((
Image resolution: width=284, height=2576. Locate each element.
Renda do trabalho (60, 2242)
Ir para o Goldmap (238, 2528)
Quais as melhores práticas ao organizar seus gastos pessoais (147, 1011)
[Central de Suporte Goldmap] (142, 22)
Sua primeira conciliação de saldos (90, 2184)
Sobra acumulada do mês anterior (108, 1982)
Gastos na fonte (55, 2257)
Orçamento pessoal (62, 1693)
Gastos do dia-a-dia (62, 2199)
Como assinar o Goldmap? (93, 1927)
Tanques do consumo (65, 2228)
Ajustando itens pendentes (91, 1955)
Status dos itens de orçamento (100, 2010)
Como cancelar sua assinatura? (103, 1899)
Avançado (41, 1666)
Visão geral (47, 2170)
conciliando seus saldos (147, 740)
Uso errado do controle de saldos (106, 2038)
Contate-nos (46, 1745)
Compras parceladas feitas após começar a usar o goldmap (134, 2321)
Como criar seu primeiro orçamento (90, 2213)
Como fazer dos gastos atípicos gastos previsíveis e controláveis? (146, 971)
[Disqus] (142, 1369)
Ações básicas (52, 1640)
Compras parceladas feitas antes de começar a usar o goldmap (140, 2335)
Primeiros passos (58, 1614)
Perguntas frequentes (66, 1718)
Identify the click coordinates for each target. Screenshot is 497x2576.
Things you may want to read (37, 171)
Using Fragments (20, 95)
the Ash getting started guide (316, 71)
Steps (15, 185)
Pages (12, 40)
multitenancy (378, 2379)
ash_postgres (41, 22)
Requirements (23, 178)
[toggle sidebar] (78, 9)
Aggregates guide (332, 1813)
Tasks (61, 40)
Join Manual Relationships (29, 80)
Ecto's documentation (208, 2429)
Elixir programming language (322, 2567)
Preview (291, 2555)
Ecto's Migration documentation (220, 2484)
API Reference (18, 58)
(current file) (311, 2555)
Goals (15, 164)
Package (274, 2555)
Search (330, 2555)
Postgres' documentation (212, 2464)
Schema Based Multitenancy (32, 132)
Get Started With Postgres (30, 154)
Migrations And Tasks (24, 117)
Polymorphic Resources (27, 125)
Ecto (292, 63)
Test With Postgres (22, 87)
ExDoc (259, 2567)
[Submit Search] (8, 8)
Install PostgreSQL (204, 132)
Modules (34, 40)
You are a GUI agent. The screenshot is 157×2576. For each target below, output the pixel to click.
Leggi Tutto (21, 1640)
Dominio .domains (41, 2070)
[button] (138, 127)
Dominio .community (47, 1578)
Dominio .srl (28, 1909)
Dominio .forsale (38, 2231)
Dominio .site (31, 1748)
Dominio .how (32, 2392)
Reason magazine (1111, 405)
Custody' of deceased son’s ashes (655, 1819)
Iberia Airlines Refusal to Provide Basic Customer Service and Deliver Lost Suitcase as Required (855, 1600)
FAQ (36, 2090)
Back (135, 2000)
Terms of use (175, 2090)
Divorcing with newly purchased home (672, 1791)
))
Instructions to follow: Among the lines above, which ones include the word "guide"? Copy them.

Answer to the exercise:
the Ash getting started guide (316, 71)
Aggregates guide (332, 1813)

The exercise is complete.